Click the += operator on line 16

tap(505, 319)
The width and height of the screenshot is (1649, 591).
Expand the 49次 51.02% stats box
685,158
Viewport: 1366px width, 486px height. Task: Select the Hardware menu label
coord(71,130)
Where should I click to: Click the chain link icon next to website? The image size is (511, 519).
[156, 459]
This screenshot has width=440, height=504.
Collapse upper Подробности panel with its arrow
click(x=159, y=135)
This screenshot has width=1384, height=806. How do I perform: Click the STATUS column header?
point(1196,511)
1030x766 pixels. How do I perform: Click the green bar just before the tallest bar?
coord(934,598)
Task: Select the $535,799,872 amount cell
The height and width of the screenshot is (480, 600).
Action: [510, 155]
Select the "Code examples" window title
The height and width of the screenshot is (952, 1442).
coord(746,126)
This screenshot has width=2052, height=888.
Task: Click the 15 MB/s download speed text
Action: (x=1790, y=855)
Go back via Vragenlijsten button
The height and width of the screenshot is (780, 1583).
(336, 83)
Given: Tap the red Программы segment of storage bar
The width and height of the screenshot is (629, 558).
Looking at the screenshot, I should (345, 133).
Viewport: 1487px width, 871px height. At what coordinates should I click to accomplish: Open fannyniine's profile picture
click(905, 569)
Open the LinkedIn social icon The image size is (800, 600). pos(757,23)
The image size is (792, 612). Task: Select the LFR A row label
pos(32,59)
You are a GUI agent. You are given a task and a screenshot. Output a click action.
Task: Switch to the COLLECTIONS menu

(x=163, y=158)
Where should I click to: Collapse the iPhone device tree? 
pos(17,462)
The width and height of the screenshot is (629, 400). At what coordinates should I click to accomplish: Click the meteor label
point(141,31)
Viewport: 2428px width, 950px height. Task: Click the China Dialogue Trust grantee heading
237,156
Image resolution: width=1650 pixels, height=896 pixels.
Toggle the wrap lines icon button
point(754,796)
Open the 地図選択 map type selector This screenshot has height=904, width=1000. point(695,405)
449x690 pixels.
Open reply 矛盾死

* **WORK REQUEST**: The output should be exactly the lines above from the line containing "This screenshot has width=1384, height=806." to the line containing "Task: Select the $535,799,872 amount cell", inclusive, with no other lines.

* **EXERCISE RESULT**:
This screenshot has width=1384, height=806. How do I perform: Click the STATUS column header?
point(1196,511)
1030x766 pixels. How do I perform: Click the green bar just before the tallest bar?
coord(934,598)
Task: Select the $535,799,872 amount cell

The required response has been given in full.